PITTSBURGH, March 18 — In an ongoing effort to mirror the ability of biological tissues to respond rapidly and appropriately to changing environments, scientists from the McGowan Institute for Regenerative Medicine have synthesized a single, multifunctional polymer material that can decontaminate both biological and chemical toxins. They described the findings recently in Biomaterials.
“Our lab applies biological principles to create materials that can do many things, just like our skin protects us from both rain and sun,” said senior investigator Alan Russell, Ph.D., University Professor of Surgery, University of Pittsburgh School of Medicine, and director, McGowan Institute, a joint effort of the university and UPMC. “Typically, labs engineer products that are designed to serve only one narrow function.”
Those conventional approaches might not provide the best responses for weapons of mass destruction, which could be biological, such as smallpox virus, or chemical, such as the nerve agent sarin, he noted. Terrorists aren’t going to announce what kind of threat they unleash in an attack.

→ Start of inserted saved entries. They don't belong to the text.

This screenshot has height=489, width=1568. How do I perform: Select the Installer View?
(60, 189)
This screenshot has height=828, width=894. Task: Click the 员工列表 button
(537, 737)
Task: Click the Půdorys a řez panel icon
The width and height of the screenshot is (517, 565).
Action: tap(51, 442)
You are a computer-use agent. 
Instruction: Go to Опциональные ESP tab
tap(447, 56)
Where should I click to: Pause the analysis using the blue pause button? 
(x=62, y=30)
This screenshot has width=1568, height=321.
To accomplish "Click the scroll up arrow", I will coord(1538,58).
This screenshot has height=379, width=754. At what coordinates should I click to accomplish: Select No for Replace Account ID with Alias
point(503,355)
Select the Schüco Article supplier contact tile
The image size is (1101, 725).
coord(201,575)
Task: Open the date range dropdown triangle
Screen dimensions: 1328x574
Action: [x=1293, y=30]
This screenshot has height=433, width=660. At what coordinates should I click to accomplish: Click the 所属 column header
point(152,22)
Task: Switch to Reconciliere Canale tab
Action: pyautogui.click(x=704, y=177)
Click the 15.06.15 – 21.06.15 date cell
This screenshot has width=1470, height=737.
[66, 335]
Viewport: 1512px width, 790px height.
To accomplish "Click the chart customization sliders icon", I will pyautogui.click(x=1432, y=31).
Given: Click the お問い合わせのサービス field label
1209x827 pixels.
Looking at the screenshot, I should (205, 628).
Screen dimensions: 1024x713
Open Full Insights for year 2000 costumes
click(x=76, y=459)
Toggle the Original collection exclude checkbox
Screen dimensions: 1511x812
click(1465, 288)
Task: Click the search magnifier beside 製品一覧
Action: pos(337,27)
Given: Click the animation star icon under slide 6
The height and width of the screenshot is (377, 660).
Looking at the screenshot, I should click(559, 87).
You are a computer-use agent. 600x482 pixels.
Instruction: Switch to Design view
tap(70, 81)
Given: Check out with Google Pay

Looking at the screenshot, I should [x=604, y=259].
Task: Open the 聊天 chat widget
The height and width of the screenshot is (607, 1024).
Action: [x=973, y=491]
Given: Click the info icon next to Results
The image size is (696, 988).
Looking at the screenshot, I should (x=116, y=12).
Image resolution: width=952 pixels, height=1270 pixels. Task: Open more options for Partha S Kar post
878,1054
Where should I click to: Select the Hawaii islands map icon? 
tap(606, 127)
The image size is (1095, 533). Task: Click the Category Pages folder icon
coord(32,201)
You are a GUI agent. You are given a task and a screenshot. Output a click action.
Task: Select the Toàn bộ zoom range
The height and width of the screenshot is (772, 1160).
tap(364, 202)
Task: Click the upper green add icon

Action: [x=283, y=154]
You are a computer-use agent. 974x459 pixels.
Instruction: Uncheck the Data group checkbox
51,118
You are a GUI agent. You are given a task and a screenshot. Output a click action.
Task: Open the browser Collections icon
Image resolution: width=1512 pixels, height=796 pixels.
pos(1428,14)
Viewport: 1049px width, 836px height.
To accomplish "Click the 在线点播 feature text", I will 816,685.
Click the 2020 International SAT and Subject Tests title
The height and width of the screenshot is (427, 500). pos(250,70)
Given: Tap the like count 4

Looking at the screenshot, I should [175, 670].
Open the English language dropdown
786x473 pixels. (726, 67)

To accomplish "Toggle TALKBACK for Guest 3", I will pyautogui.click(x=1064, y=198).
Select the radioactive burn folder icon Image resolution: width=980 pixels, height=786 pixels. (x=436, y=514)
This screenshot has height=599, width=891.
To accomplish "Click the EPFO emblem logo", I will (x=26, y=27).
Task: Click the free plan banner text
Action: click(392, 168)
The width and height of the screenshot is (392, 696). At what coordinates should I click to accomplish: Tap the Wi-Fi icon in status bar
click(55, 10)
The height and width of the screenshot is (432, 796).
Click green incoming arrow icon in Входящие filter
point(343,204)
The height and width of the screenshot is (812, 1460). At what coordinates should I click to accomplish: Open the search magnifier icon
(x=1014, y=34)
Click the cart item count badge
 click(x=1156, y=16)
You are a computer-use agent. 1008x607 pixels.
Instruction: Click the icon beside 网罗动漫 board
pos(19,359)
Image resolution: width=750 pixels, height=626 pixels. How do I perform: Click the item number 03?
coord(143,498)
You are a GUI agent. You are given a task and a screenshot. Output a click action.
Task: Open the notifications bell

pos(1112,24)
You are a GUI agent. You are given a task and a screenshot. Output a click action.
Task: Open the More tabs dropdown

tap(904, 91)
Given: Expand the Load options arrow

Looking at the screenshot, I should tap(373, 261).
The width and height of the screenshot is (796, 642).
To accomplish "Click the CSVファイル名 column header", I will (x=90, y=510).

“That uncertainty calls for a single broad-spectrum decontamination material that can rapidly neutralize both kinds of threats and is easily delivered or administered, and it must not damage the environment where it is applied,” Dr. Russell said. “Much work has gone into developing ways to thwart either germ or chemical weapons, and now we’re combining some of them into one countermeasure.”
He and his team have devised a polyurethane fiber mesh containing enzymes that lead to the production of bromine or iodine, which kill bacteria, as well as chemicals that generate compounds that detoxify organophosphate nerve agents.
“This mesh could be developed into sponges, coatings or liquid sprays, and it could be used internally or as a wound dressing that is capable of killing bacteria, viruses and spores,” said lead investigator Gabi Amitai, Ph.D., of the McGowan Institute and the Israel Institute for Biological Research. “The antibacterial and antitoxin activities do not interfere with each other, and actually can work synergistically.”
In their experiments, the material fended off Staph aureus and E. coli, which represent different classes of bacteria. After 24 hours, it restored 70 percent of the activity of acetylcholinesterase, an enzyme that is inhibited by nerve agents leading to fatal dysfunction of an essential neurotransmitter.
The researchers continue to develop alternate decontamination strategies to address chemical and biologic weapons.
Co-authors of the paper include Hironobu Murata, Ph.D., and senior research technician Jill Andersen, both of the McGowan Institute; and Richard Koepsel, Ph.D., of the McGowan Institute and the Department of Surgery, University of Pittsburgh School of Medicine.
The study was funded by a grant from the Commonwealth of Pennsylvania.
About the McGowan Institute for Regenerative Medicine
The McGowan Institute for Regenerative Medicine was established by the University of Pittsburgh School of Medicine and its clinical partner, UPMC, to realize the vast potential of tissue engineering and other techniques aimed at repairing damaged or diseased tissues and organs. The McGowan Institute serves as a single base of operations for the university’s leading scientists and clinical faculty working to develop tissue engineering, cellular therapies, biosurgery and artificial and biohybrid organ devices.